Each entry below needs to be retyped exactly as given.

[Collected data]

::::::::

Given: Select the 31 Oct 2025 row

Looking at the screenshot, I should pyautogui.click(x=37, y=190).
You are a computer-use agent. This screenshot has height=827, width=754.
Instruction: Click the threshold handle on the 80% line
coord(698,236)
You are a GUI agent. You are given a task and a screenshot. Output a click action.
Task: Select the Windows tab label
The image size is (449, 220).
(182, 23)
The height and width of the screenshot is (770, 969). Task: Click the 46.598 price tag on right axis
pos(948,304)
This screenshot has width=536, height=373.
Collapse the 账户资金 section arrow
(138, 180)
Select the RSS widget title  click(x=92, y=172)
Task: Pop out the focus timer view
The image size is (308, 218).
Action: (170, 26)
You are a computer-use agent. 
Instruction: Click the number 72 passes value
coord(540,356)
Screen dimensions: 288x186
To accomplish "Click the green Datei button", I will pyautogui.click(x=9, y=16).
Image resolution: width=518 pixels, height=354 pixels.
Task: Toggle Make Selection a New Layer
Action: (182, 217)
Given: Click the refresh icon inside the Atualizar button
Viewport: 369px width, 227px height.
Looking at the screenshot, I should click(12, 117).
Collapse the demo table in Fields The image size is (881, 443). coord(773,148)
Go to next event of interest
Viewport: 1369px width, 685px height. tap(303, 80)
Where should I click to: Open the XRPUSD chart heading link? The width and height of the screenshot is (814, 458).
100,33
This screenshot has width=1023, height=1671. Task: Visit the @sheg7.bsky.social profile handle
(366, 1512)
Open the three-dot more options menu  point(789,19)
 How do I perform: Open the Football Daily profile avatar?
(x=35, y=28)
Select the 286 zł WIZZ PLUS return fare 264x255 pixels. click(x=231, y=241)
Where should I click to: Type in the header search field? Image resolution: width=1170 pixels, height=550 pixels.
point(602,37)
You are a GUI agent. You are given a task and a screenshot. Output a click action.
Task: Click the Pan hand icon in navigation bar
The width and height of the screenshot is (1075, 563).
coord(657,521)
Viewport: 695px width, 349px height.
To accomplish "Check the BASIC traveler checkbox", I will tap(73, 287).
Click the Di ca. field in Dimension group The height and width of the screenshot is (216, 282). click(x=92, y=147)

::::::::

Solution to the exercise:
Given: Select the 31 Oct 2025 row

Looking at the screenshot, I should pyautogui.click(x=37, y=190).
You are a computer-use agent. This screenshot has height=827, width=754.
Instruction: Click the threshold handle on the 80% line
coord(698,236)
You are a GUI agent. You are given a task and a screenshot. Output a click action.
Task: Select the Windows tab label
The image size is (449, 220).
(182, 23)
The height and width of the screenshot is (770, 969). Task: Click the 46.598 price tag on right axis
pos(948,304)
This screenshot has width=536, height=373.
Collapse the 账户资金 section arrow
(138, 180)
Select the RSS widget title  click(x=92, y=172)
Task: Pop out the focus timer view
The image size is (308, 218).
Action: (170, 26)
You are a computer-use agent. 
Instruction: Click the number 72 passes value
coord(540,356)
Screen dimensions: 288x186
To accomplish "Click the green Datei button", I will pyautogui.click(x=9, y=16).
Image resolution: width=518 pixels, height=354 pixels.
Task: Toggle Make Selection a New Layer
Action: (182, 217)
Given: Click the refresh icon inside the Atualizar button
Viewport: 369px width, 227px height.
Looking at the screenshot, I should click(12, 117).
Collapse the demo table in Fields The image size is (881, 443). coord(773,148)
Go to next event of interest
Viewport: 1369px width, 685px height. tap(303, 80)
Where should I click to: Open the XRPUSD chart heading link? The width and height of the screenshot is (814, 458).
100,33
This screenshot has width=1023, height=1671. Task: Visit the @sheg7.bsky.social profile handle
(366, 1512)
Open the three-dot more options menu  point(789,19)
 How do I perform: Open the Football Daily profile avatar?
(x=35, y=28)
Select the 286 zł WIZZ PLUS return fare 264x255 pixels. click(x=231, y=241)
Where should I click to: Type in the header search field? Image resolution: width=1170 pixels, height=550 pixels.
point(602,37)
You are a GUI agent. You are given a task and a screenshot. Output a click action.
Task: Click the Pan hand icon in navigation bar
The width and height of the screenshot is (1075, 563).
coord(657,521)
Viewport: 695px width, 349px height.
To accomplish "Check the BASIC traveler checkbox", I will tap(73, 287).
Click the Di ca. field in Dimension group The height and width of the screenshot is (216, 282). click(x=92, y=147)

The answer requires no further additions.